Chiesti risarcimenti per 550mila euro

In Corte d’Assise le istanze per i danni subiti dagli anziani maltrattati a Vasto. No alla scarcerazione della titolare, i giudici decidono sul compagno
VASTO. Cinquecentocinquantamila euro. È il risarcimento chiesto ieri mattina dai legali di tre ex ospiti della casa di riposo Arcobaleno di Vasto ai gestori della residenza per anziani comparsi davanti alla Corte d’assise di Lanciano per rispondere di omicidio, concorso in maltrattamenti, lesioni volontarie aggravate, abbandono di incapaci con l’aggravante di avere agito per futili motivi e aver adoperato sevizie che hanno portato alla morte di alcuni ospiti. La richiesta più pesante, 500mila euro è stata presentata dall’avvocato Fiorenzo Cieri che difende una nonnina ripresa dalle telecamere mentre viene maltrattata.
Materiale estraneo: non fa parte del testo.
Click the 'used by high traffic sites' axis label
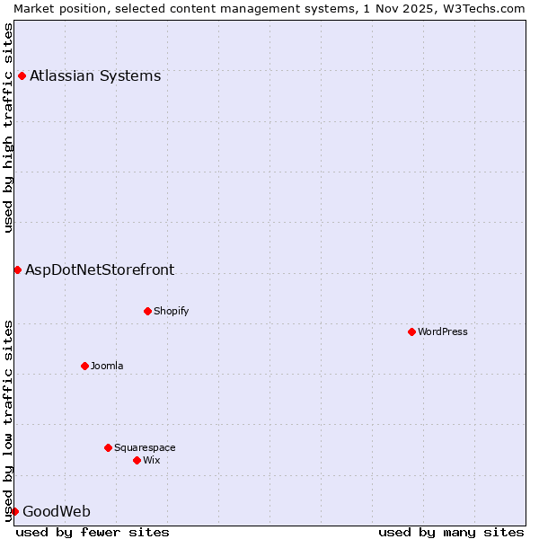 point(8,128)
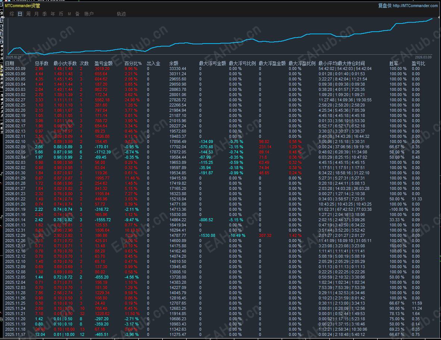Open the 备 tab
This screenshot has height=340, width=441.
[77, 14]
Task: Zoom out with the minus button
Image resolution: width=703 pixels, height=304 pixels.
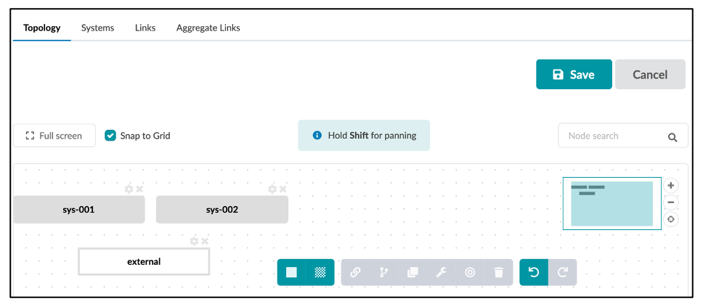Action: (671, 202)
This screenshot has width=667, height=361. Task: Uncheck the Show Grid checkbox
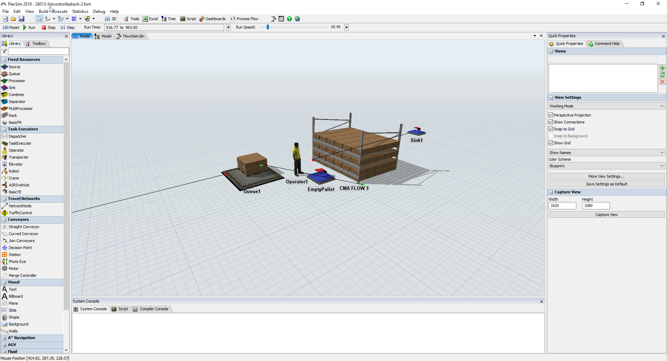coord(551,143)
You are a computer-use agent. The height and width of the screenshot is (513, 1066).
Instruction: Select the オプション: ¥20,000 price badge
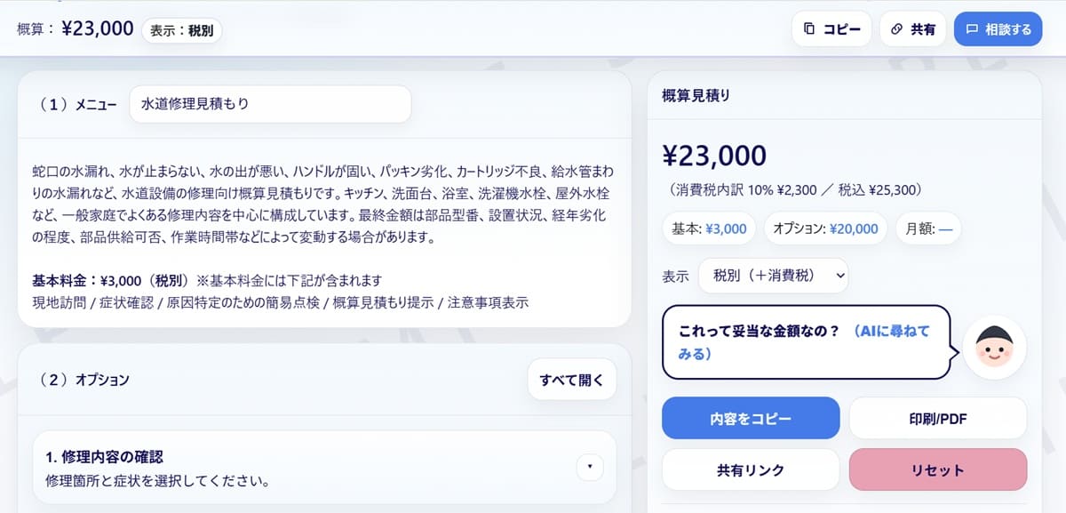824,228
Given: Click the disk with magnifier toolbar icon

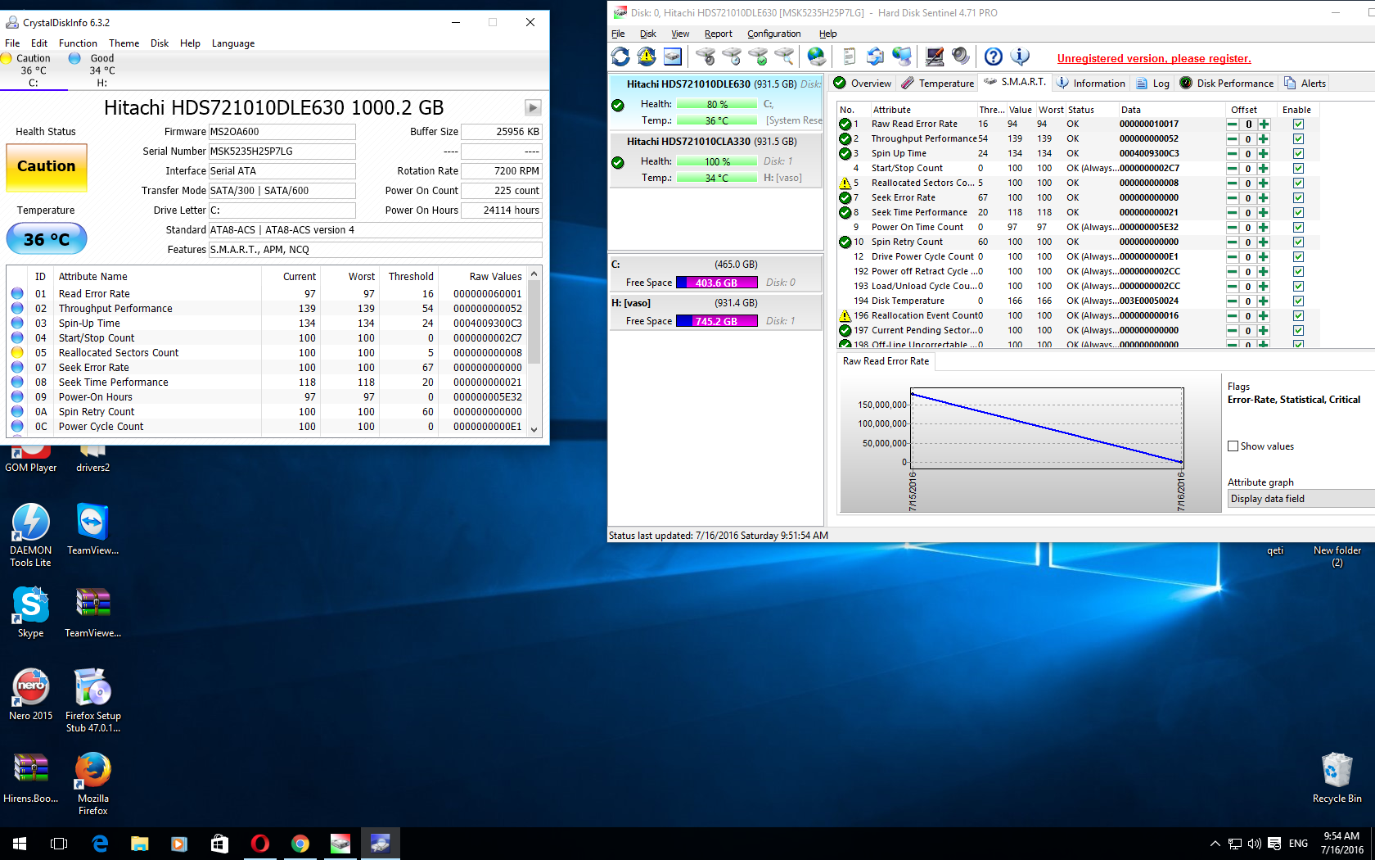Looking at the screenshot, I should pyautogui.click(x=784, y=57).
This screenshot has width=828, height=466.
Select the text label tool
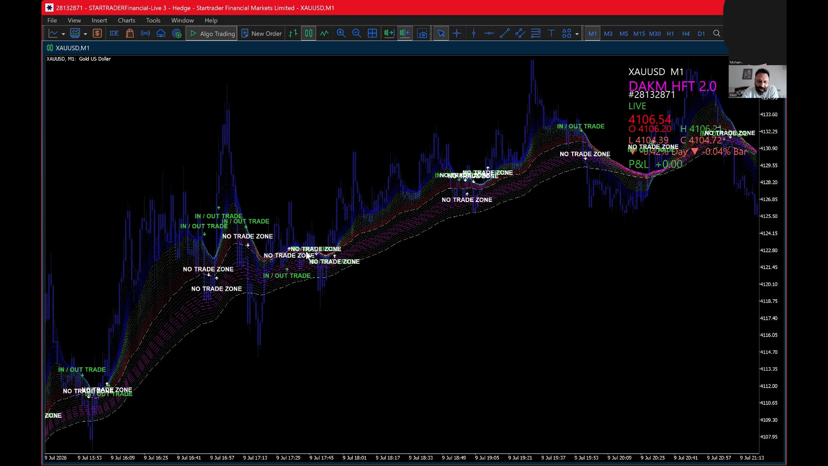[x=551, y=33]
L’avvocato Luigi Masciulli ha chiesto 30mila euro per gli insulti e le vessazioni verbali subite dal suo cliente. L’avvocato Alessio Mucci ha chiesto 20mila euro per un altro nonnino maltrattato e che nel frattempo è morto. Mucci rappresenta la vedova. Carmela Guglielmo, 48 anni arrivata in aula accompagnata dalla polizia penitenziaria, rischia 30 anni di carcere. Il suo legale, Alessandra Cappa, ha presentato una eccezione di nullità e un vizio nelle contestazioni fatte alla donna, la remissione degli atti al pm e l’annullamento del provvedimento di custodia cautelare. La corte (giudice Marina Valente, a latere Andrea Belli e 6 giudici popolari) dopo 40 minuti di camera di consiglio ha rigettato la richiesta. I giudici si sono invece riservati di decidere su Lucio Raimondi, attualmente ai domiciliari e per il quale è stata chiesta la remissione in libertà. A difenderlo sono gli avvocati Antonello Cerella e Alessandro Orlando.
Dalle indagini dei carabinieri dirette dal procuratore capo Giampiero Di Florio e dal pm Gabriella De Lucia, che ieri ha rappresentato la pubblica accusa, emergono particolari inquietanti. Prove che ieri sono state acquisite e accolte dai giudici prima della calendarizzazione delle udienze. Il 14 luglio saranno ascoltati sei testimoni della pubblica accusa. Le altre udienze si terranno a settembre.
In base alle accuse i due avevano trasformato in un incubo quella che doveva essere la tranquilla permanenza degli anziani ospiti. «Chi ha affidato gli anziani alla Rsa era convinto di far loro del bene. Le immagini raccontano altro», dice l’avvocato Fiorenzo Cieri. Il dossier dei carabinieri parla di sevizie fisiche e morali, umiliazioni e maltrattamenti. In una sequenza una nonnina alla vista dei carabinieri li abbraccia chiamandoli “angeli”. L’operazione fu condotta dai militari del Nucleo operativo della Compagnia dei carabinieri di Vasto. L’attività d’indagine è iniziata ad aprile 2016, a seguito di alcune segnalazioni di persone che avevano assistito ai maltrattamenti e si è conclusa a luglio con l'arresto della coppia.